Remembering Our History

PIerre Dupont Vuilleumier greeting guests in front of Craigville Inn

First Craigville Conference Center Director

Pierre Dupont Vuilleumier at the pulpit

Pierre Dupont Vuilleumier

First Craigville Conference Center Director

 

In 1960, Rev Pierre Dupont Vuilleumier was named as the first director of the Craigville Conference Center. The Massachusetts Conference of the United Church of Christ had recently leased Craigville’s public buildings from the Christian Camp Meeting Association. He was aided by his spouse, Marion Vuilleumier, who served as the Center’s assistant director. Pierre also served as an associate conference minister with responsibility to support 100 UCC churches in southeastern Massachusetts.

 

During this period, the CCMA added Andover, Yale Union, and Boston cottages (newly named for prominent Protestant theological schools), the Manor, Lodge and Marshview, the staff house, and the cranberry bog below the bluff. The Center grew in both size and scope.  By 1971, the center was serving nearly 7,000 meals for 170 groups and individuals and 13,714 overnight bookings. The Tabernacle program expanded to two ecumenical services each Sunday, one in the morning for the local community and conference center guests and another in the evening with nationally known preachers and a 40-member choir featuring the center’s summer student staff. Each evening service closed with Pierre’s favorite hymn, “For All the Saints,” with Elizabeth Kirk on the Hook and Hastings organ he had brought to Craigville from Wellesley College.

 

One of the most prominent Protestant clergymen in New England, before moving to the Cape Dr. Vuilleumier had served as  senior minister of the 1,200 member First Congregational Church of West  Springfield and at several other churches in the Congregational Christian tradition.

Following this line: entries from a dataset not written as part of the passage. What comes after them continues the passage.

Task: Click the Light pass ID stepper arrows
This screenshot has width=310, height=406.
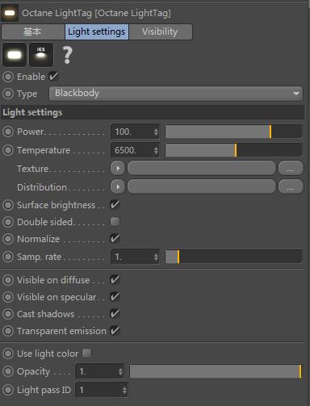Action: point(124,390)
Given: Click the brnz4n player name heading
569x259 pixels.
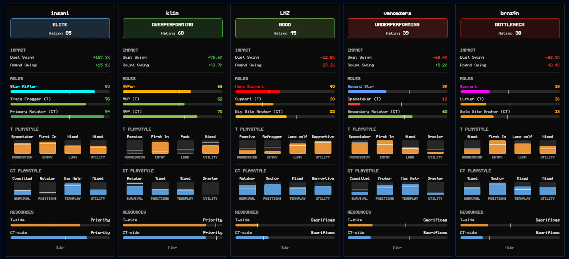Looking at the screenshot, I should click(510, 13).
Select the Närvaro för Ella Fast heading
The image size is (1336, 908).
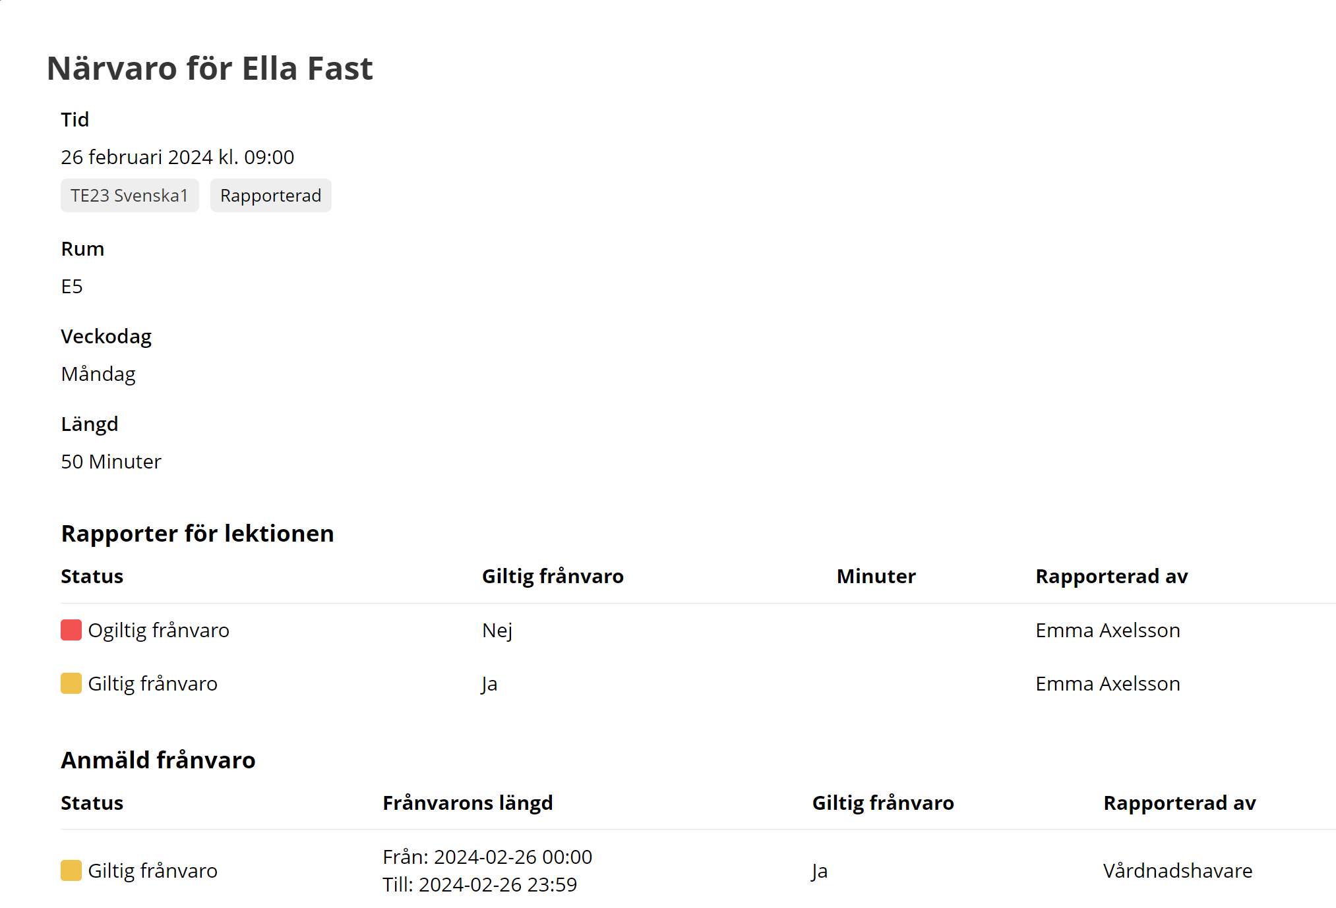[x=210, y=69]
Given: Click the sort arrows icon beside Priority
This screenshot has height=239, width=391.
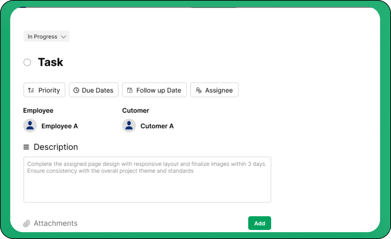Looking at the screenshot, I should tap(31, 90).
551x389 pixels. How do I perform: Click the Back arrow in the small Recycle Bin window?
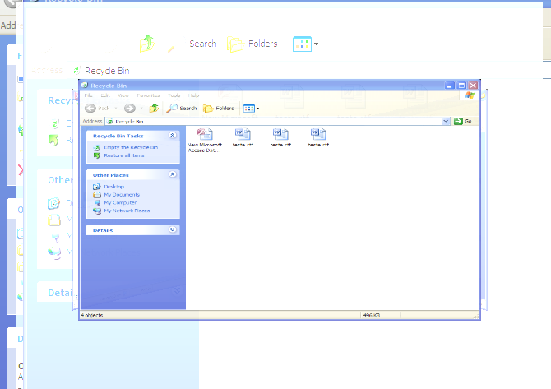(x=90, y=108)
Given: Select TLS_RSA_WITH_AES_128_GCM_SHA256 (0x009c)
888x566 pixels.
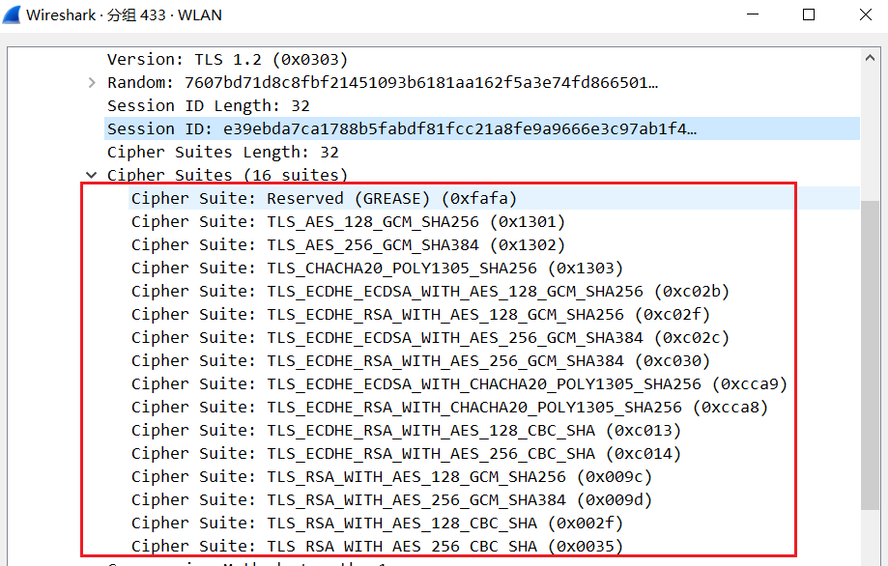Looking at the screenshot, I should (391, 477).
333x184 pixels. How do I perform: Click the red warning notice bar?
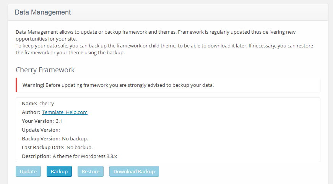(x=168, y=85)
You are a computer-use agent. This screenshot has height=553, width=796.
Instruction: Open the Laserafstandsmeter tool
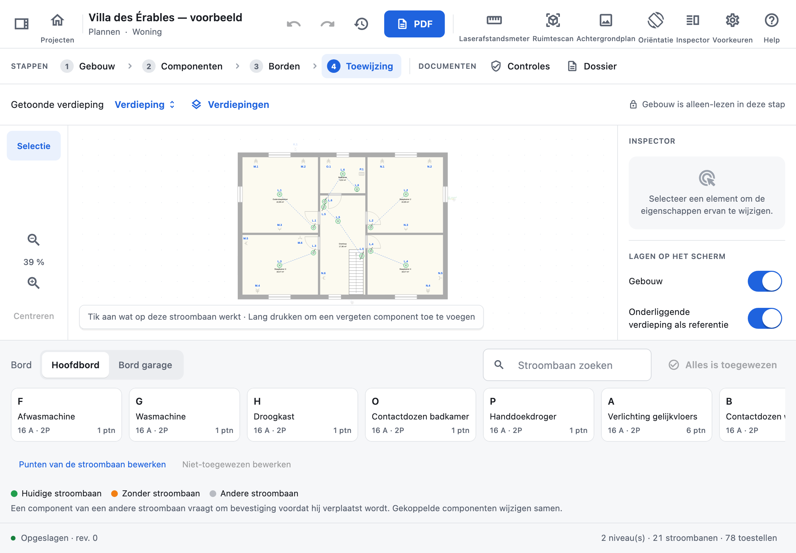(494, 27)
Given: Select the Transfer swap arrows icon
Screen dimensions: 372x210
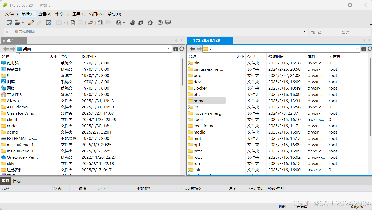Looking at the screenshot, I should click(90, 23).

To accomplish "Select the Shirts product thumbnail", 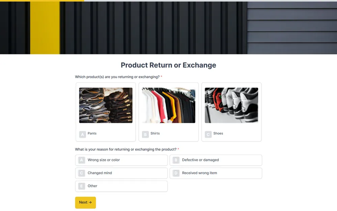I will tap(168, 105).
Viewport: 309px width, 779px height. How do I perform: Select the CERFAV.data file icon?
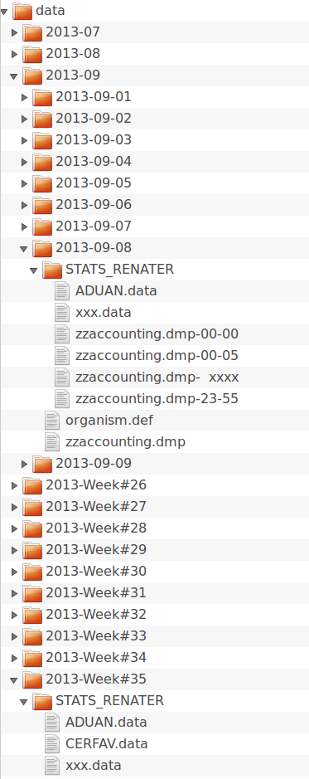point(52,743)
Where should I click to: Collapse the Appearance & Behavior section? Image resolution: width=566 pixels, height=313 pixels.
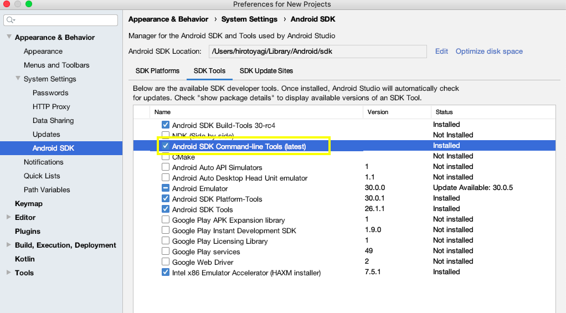(x=9, y=37)
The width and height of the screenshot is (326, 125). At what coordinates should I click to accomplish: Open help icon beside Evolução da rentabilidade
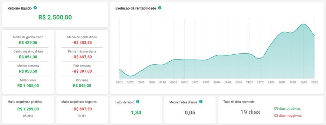(159, 8)
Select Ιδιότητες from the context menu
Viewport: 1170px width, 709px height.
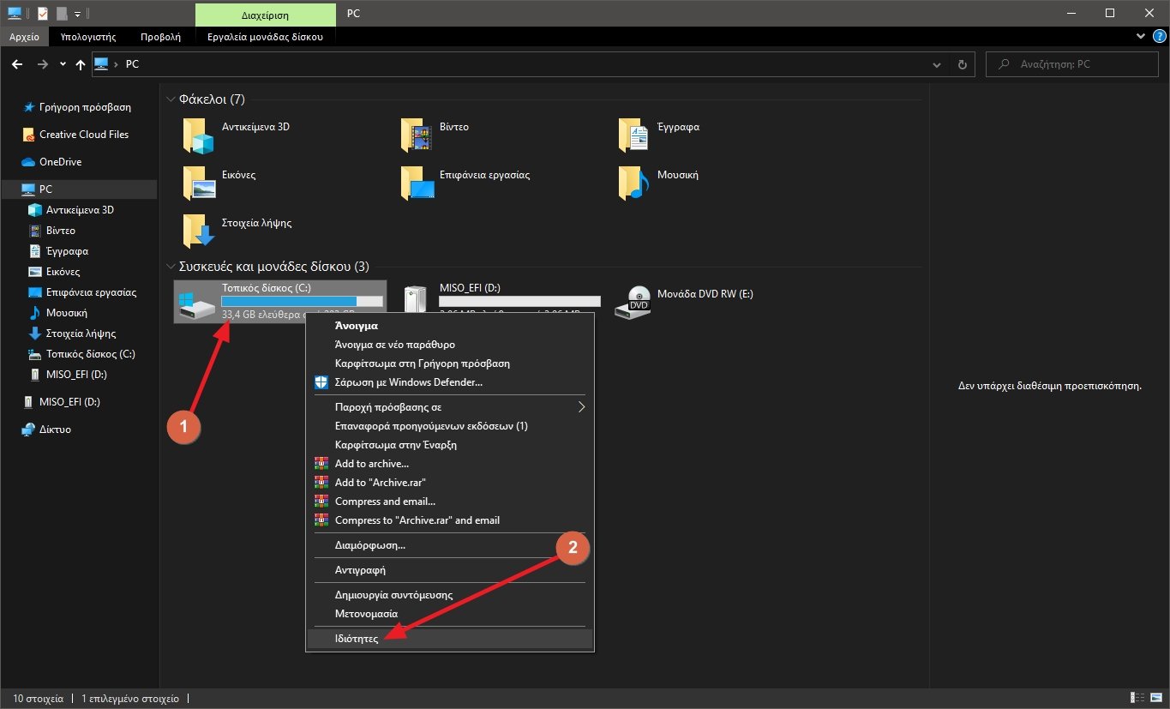click(357, 640)
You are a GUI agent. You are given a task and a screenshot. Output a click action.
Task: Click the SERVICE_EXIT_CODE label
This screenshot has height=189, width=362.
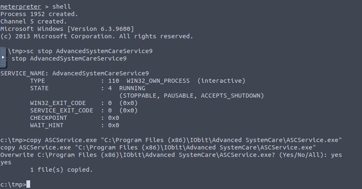click(x=62, y=110)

In addition to his divinity degree from Yale, Pierre Vuilleumier graduated from Harvard School Architecture. Early in his time in Craigville, he designed the columns that now adorn the Inn.

 

After retiring as center director, Dr. Vuilleumier remained active in the CCMA. At the time of his accidental death in 1980, he served on the CCMA board as vice-president and as co-chair of the beach committee. In 1981, the Chronicle noted, “He did not leave before he showed us how to make a beautiful place more beautiful. He did it with the eye of the architect and the heart of a loving servant of God.”